Many bacteria are exposed to a variety of environments during their lifecycles.  Signals in these environments may activate expression of genes that result in changes that allow the bacterium to cope more effectively with the specific environment.  One of the current aims of research in the R-J lab is to understand how bacteria survive in many distinct environments, including identifying and characterizing genes that are expressed in each environment.

From 2002-2013, the model system that the R-J lab initially used use to address these problems was the facultative intracellular bacterium Shigella flexneri, which encounters many different environments during its journey through the external environment and human host.  More information can be found here about this work.

Beginning in 2006, The R-J lab began working with a second intracellular bacterium that lives inside eukaryotic cells.  This bacterium, Sodalis glossinidius, is a facultative intracellular bacterium that is a secondary symbiont of the tsetse fly.  The Sodalis genome has recently been sequenced, and the bacterium is phylogenetically related to E. coli.  We have used this bacterium as a model organism to address the question “What are the physiological requirement for intracellular life, regardless of type of endosymbiosis?”. Recent work has focused on the role and regulation of heme, iron, and blood tolerance mechanisms of Sodalis.  Additionally, we also aim to understand how Sodalis utilizes sugars, including the chitin-derived N-acetylglucosamine.

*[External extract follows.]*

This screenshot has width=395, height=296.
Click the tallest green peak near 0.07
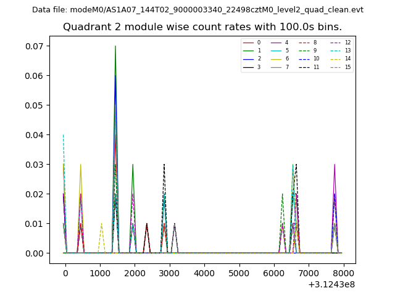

Beginning in 2023:  The R-J lab is diving head first into microbes that are important in food microbiology, particularly fermentation and cheese production. Dr. R-J spent part of her sabbatical in the Fall of 2023 learning about cheese production and chesse microbiology at Jasper Hill Farms and Cellars and the R-J lab is now characterizing some of the microbes from there.  Stay tuned for more information on this new area.

Work in the R-J lab has been supported by the National Institutes of Health, the Thomas F. Jeffress and Kate Miller Jeffress Memorial Trust, and the University of Richmond School of Arts and Science.